To be more clear, rapidly rising fuel costs are, like a tornado, swallowing up everything that has pricing flexibility, such as food, transportation, clothing and those consumables which are frequent purchases by consumers. More fixed goods, such as automobiles, household appliances, and other large purchase items. Such fixed prices are usually inventory items which are less affected by today's fuel prices and are, as a result, less likely to be subject to price increases due to fuel costs.
The vortex comes from the fact that fuel costs are not necessarily rising on speculation or due to high use, foreign price fixing or other external forces. Rather, fuel costs are rising in large part due to the devaluation of the US Dollar. That spiral seems, like a tornado, to be a destructive, and unstoppable and destructive storm which must dissipate on its own and cannot be controlled.

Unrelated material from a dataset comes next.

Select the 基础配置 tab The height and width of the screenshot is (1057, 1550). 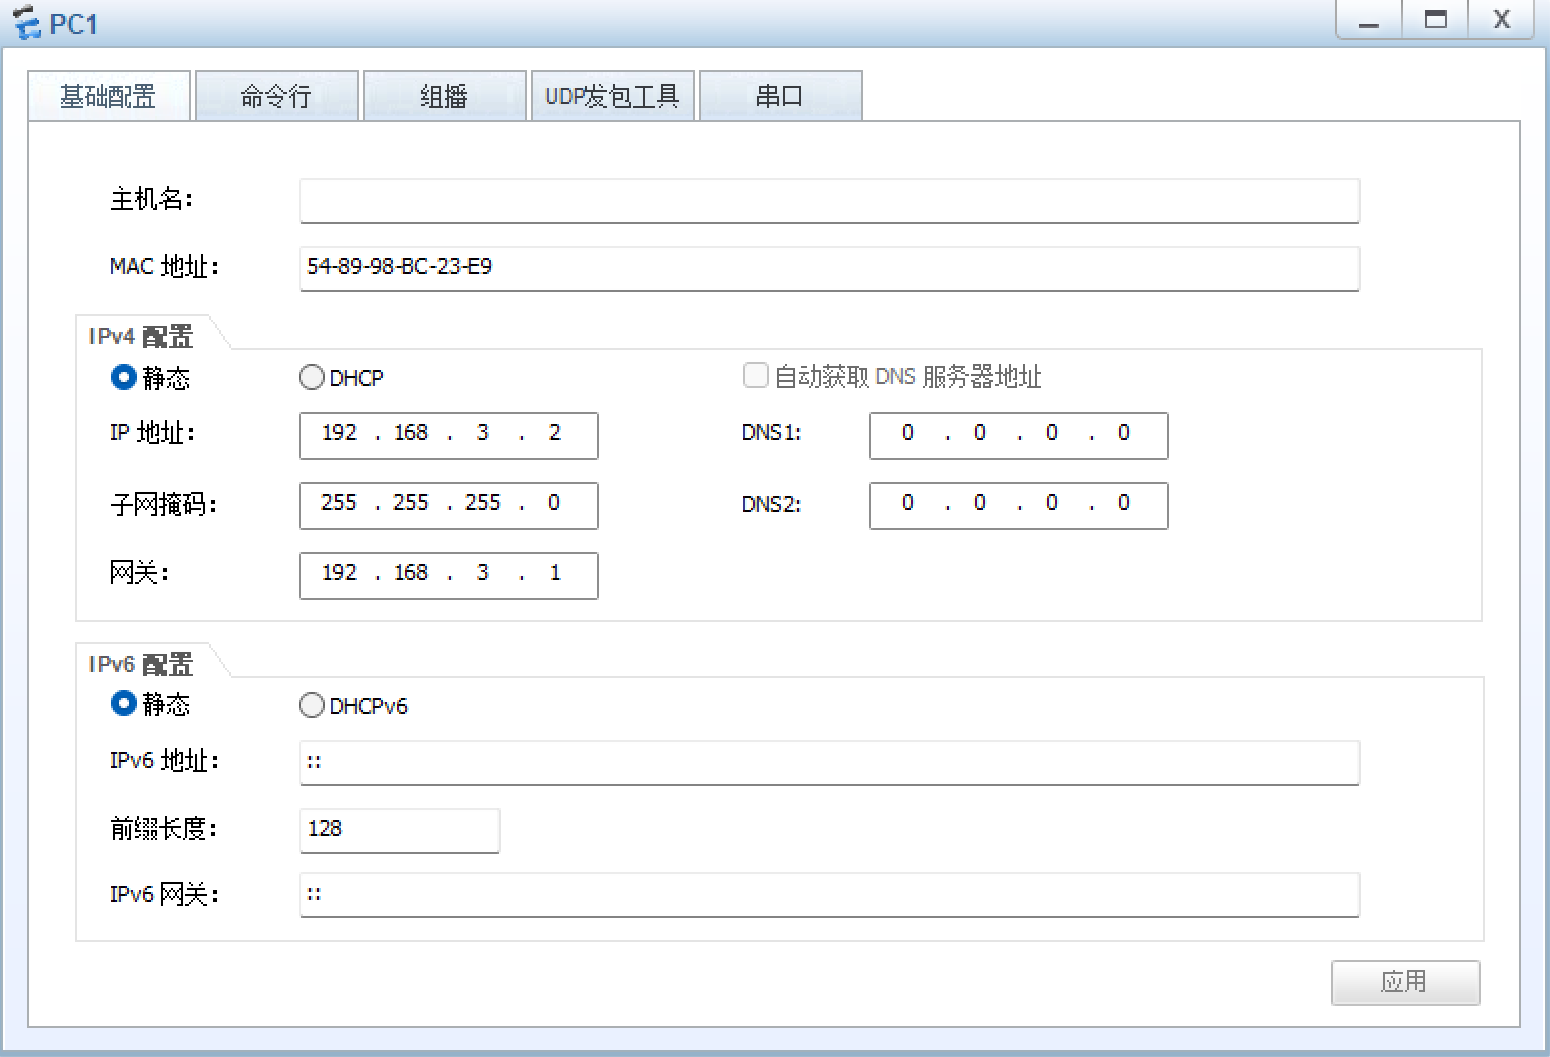coord(109,95)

The Dollar is devaluing from a number of factors, and ironically, from the price of fuel, each factor feeding the other. Real estate values, a core of US economic valuation, are dropping at alarming speed, and the public is cutting back on spending. Other factors contributing are high rates of default. Bankruptcies are rising rapidly, and the public is failing to pay bills to creditors in alarming number.
The business credit crunch is having an extremely negative impact on the economy. Without the ability to borrow, businesses are having a very tough time paying bills and staff and are failing, defaulting on taxes due to the states in which they operate. The states, depending on corporate franchise taxes, are in fact losing so much money that they're now looking for new tax revenues to make up for shortfalls.

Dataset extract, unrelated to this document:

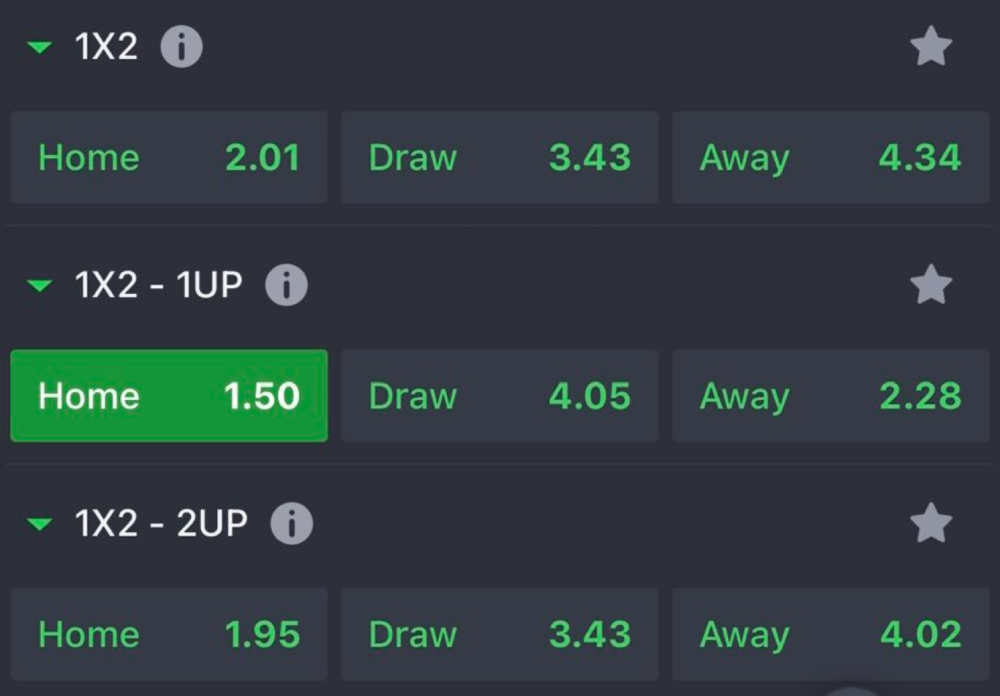Deselect the Home 1.50 1UP selection

[169, 396]
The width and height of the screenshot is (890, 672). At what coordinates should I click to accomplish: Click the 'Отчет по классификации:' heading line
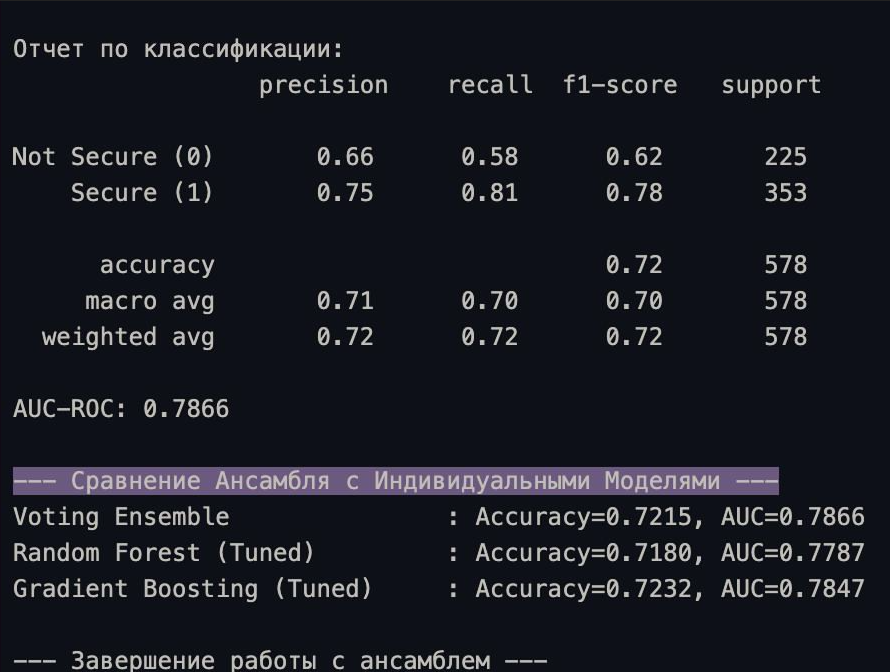[178, 49]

As prices and other costs of living rise, individual income is not keeping pace, making it more difficult for the average citizen and consumer to keep pace with the vortex of price rises. Companies are having an equally difficult time. Airlines, for example, like Delta, posting more than $6 Billion in losses, largely the result of fuel price increases. The airlines cannot price tickets based on fuel cost compared to aircraft occupancy, so they are subsidizing the cost of empty seats. Because the ticket prices remain fixed until another fuel surcharge can be implemented, airlines lose money.
Shippers, on the other hand, can pass along fuel costs quickly, raising the price of shipped products, including essential consumables like food and beverage items. As daily consumables rise in price, the cost of living rises accordingly, and these cost increases mean that consumers must prioritize whether to feed their family or pay bills. Naturally, there's not much choice in the matter.
Vorteconomics is an interesting dynamic, as it is self-perpetuating. It will eventually run its course, and will resolve, however, many factors in the economy must change, the key to all of them being solid economic reform and the resolution of the mortgage and business lending crises.